REQUEST: Update the listing from its start through the line containing "Looking at the", replacing "file icon" with "folder icon" and keeping everything else unchanged. Leave the pictures out of your answer.
-- start of DATASET CONTENT --
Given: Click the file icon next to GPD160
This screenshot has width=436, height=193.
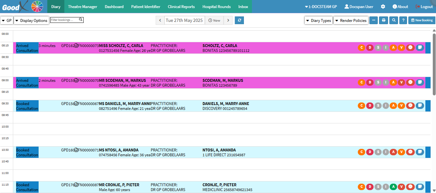Looking at the screenshot, I should click(x=76, y=150).

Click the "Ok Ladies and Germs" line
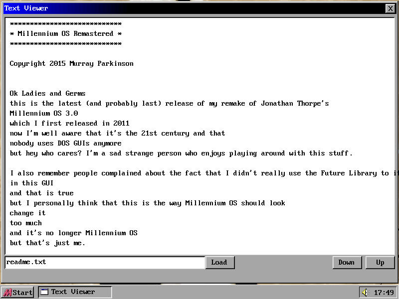tap(47, 94)
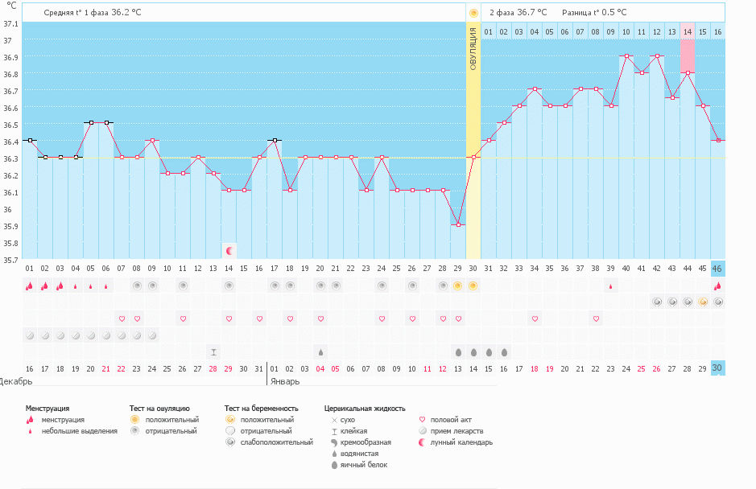Viewport: 756px width, 489px height.
Task: Click the egg-white cervical fluid icon on day 29
Action: click(457, 351)
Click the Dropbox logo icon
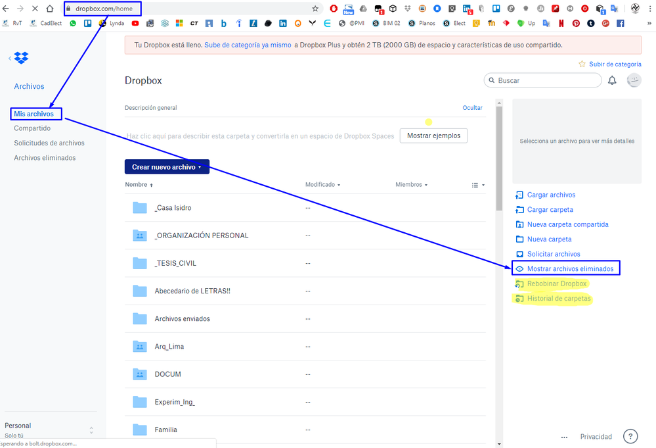The image size is (656, 448). click(x=22, y=58)
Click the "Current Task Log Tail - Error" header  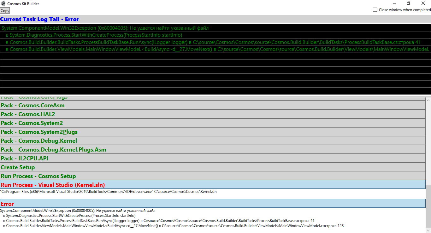(x=39, y=19)
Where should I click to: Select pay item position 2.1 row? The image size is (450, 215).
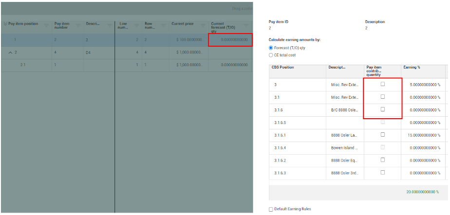tap(23, 65)
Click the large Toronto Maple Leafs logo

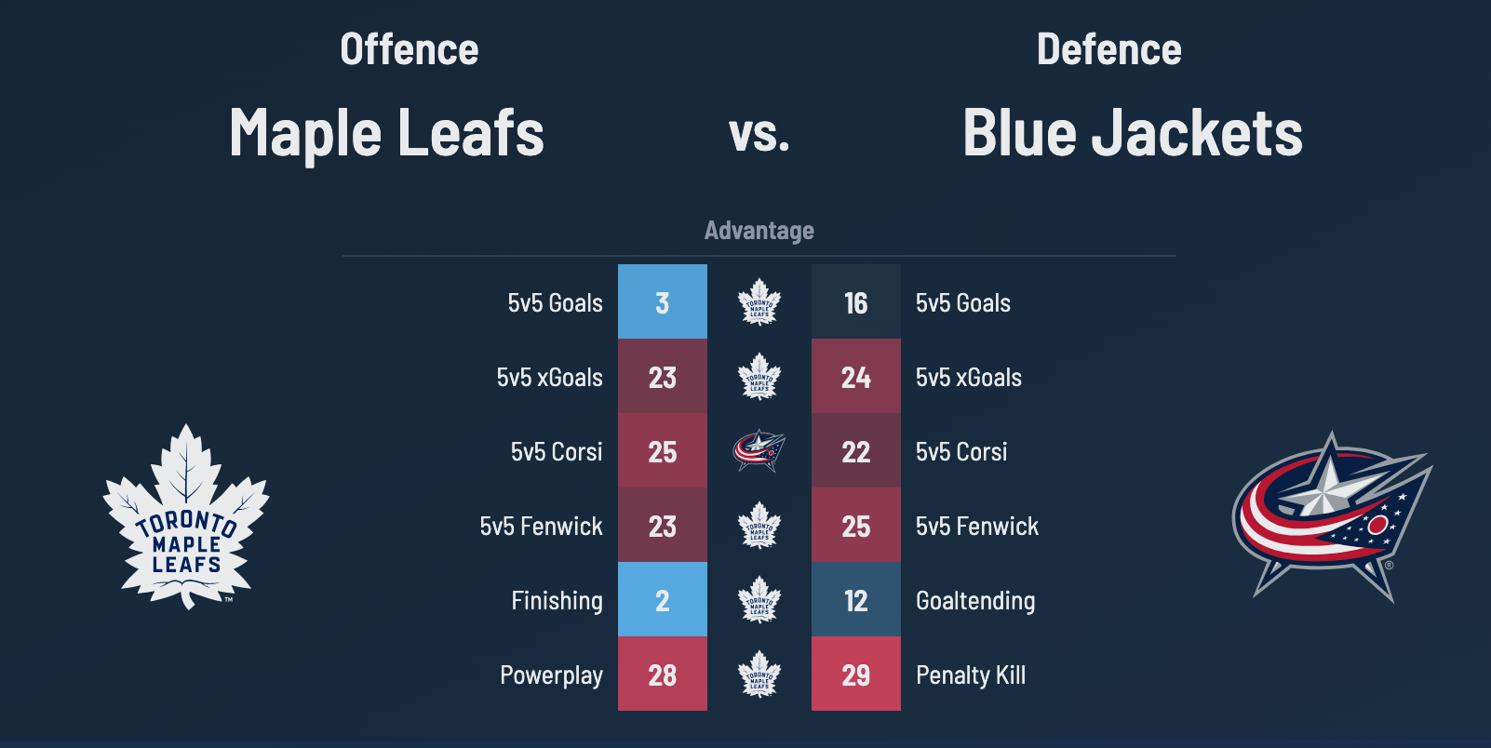(186, 517)
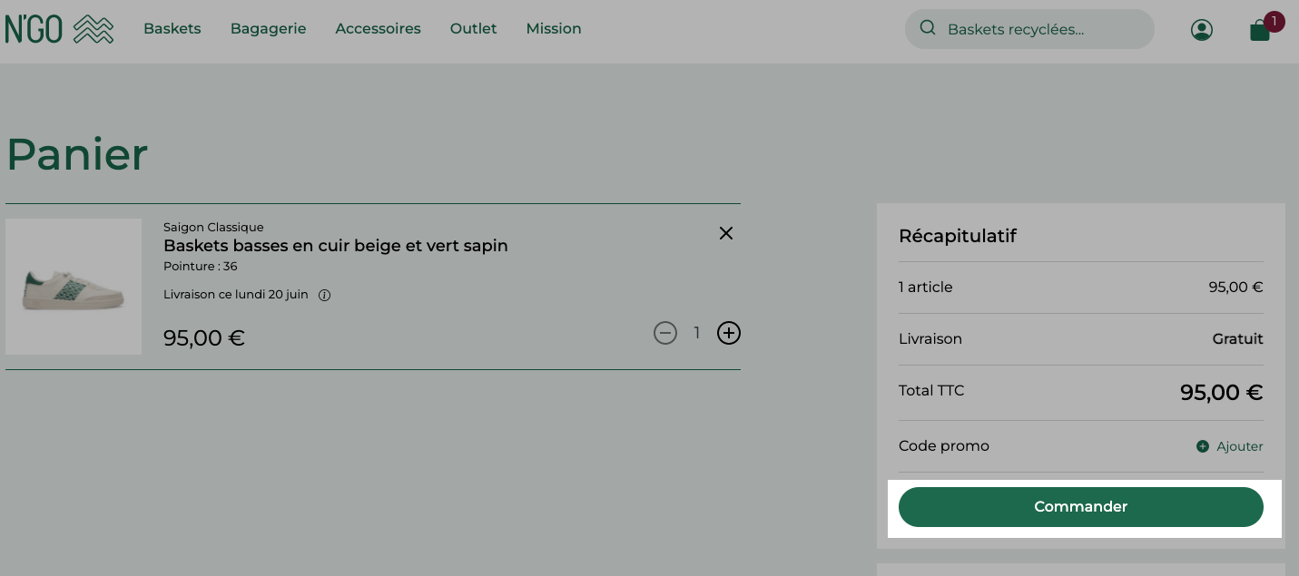Open the Baskets basses en cuir product title
The image size is (1299, 576).
(x=336, y=246)
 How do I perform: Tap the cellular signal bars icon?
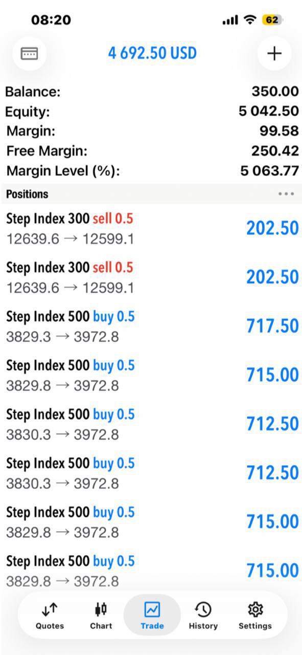click(x=230, y=20)
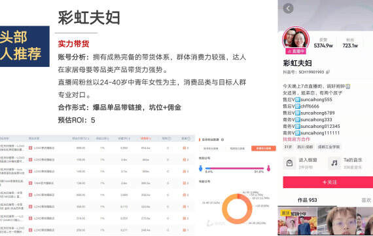Copy the 抖音号 using the copy icon
This screenshot has width=373, height=236.
[x=328, y=71]
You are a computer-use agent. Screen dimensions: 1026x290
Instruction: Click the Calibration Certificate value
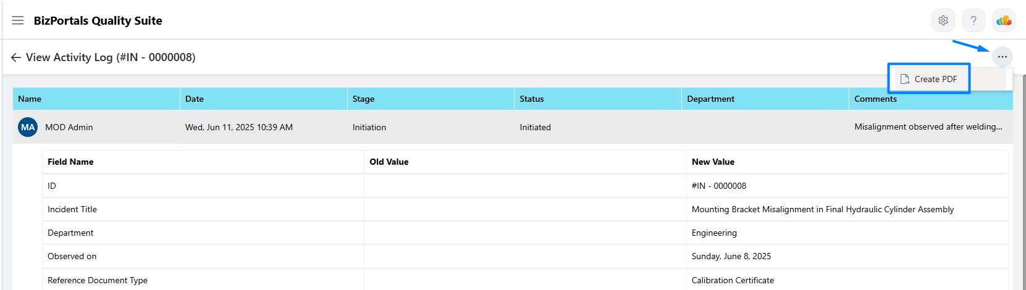733,280
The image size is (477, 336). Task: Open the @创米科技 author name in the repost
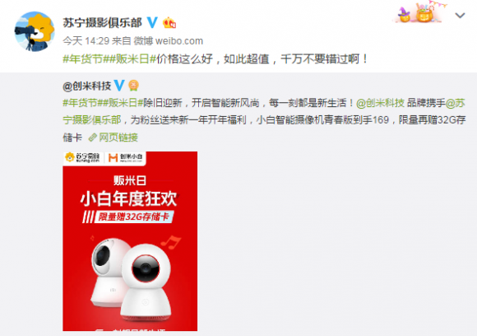tap(86, 86)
-- end of DATASET CONTENT --
EXPECTED ANSWER:
Given: Click the folder icon next to GPD160
This screenshot has width=436, height=193.
Looking at the screenshot, I should click(x=76, y=150).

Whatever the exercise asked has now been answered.